> _WHAT YOU HAVE TO DO_
In the passage about tomb living below, why does the writer say they were dying in the life they were living? Answer in one to three sentences.

See, the truth is, I was dying in the life I was living. It was just for all the wrong things. I wasn’t dying to take hold of the life Jesus died and rose to give me. I was dying because I was still living like it all depended completely on me. I was dying because I depended on my work and my behavior to change me, instead of depending on The One who had already finished it all and just wanted to change my heart.

Sure, I said I was saved by grace, not works, yet I still lived fully dependent on my own beliefs, abilities, strengths, knowledge, and habits. I professed to believe every truth proclaimed in God’s word, yet lived most days like the only wisdom that mattered was my own. I thought I possessed faith freely given me by the Holy Spirit, yet lived like the only real thing was what I could see.

Tomb living can do that.

Not believing with your heart that Christ is raised, is bound to give only half of the life Jesus lived to give. So, Lord, may we all strive for the whole of it!

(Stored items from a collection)
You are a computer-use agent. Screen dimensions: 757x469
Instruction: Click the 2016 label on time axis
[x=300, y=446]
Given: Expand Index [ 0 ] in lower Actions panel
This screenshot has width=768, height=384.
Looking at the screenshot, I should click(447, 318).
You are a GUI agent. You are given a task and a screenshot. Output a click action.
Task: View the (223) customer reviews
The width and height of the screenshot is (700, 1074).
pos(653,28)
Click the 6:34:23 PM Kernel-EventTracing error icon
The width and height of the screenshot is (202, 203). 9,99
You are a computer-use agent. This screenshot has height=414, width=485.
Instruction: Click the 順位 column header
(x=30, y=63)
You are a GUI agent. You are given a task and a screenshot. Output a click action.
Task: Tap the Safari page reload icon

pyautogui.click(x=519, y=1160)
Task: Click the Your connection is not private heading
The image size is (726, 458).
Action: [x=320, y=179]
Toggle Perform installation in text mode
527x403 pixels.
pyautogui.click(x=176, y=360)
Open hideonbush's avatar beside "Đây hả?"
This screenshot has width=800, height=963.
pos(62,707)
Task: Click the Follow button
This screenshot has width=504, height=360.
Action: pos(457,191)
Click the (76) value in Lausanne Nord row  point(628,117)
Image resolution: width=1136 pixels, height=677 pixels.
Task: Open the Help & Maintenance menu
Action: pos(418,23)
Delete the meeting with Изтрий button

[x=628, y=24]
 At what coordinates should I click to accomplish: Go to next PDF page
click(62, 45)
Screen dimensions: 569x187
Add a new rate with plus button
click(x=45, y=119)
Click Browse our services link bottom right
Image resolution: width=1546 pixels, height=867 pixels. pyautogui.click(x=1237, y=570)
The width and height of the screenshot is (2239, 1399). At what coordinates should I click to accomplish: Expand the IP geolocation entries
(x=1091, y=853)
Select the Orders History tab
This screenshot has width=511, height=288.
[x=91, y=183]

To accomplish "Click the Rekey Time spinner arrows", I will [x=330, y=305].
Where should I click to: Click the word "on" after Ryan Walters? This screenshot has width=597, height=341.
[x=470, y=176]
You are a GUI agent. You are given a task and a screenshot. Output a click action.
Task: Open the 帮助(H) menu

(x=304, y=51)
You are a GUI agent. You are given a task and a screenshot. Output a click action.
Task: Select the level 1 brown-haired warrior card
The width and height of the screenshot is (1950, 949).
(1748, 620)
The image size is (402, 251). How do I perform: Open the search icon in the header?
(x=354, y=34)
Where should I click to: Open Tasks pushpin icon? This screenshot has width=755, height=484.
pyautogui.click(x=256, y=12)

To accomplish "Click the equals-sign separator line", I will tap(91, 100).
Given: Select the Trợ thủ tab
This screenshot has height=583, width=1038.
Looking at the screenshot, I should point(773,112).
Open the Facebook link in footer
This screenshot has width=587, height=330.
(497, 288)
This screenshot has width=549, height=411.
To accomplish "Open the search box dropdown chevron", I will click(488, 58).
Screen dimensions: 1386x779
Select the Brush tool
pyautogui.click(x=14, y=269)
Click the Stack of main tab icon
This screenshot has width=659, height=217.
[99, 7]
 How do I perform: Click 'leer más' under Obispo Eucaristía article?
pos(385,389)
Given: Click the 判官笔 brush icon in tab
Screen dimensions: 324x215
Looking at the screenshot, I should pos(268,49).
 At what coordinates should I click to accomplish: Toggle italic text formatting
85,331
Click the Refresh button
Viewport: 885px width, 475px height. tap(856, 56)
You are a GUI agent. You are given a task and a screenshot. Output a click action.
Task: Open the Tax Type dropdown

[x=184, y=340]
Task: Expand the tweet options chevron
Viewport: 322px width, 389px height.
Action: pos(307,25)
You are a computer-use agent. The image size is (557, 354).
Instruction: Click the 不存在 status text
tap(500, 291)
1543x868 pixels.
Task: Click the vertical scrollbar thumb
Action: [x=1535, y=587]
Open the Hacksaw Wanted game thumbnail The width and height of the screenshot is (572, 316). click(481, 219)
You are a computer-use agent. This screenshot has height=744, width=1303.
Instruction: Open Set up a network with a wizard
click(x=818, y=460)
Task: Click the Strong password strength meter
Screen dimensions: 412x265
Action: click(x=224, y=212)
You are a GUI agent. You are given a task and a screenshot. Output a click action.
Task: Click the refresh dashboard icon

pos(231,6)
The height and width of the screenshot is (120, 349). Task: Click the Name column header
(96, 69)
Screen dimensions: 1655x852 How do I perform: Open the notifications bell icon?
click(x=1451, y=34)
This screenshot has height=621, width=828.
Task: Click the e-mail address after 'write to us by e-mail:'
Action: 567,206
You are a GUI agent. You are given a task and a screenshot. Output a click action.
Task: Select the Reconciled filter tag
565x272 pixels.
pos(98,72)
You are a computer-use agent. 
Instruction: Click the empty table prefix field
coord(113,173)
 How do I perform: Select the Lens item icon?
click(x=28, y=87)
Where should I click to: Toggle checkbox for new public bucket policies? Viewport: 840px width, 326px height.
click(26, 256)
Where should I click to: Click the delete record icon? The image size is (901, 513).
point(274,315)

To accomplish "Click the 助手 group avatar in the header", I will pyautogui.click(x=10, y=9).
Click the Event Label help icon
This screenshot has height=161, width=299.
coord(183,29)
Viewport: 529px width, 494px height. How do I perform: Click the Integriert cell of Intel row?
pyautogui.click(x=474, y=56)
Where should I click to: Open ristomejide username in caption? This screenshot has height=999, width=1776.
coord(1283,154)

> _ANSWER IN FULL_
The writer was still living as if everything depended on their own effort, relying on their work and behavior to change them. They were not depending on the One who had already finished it all and wanted to change their heart.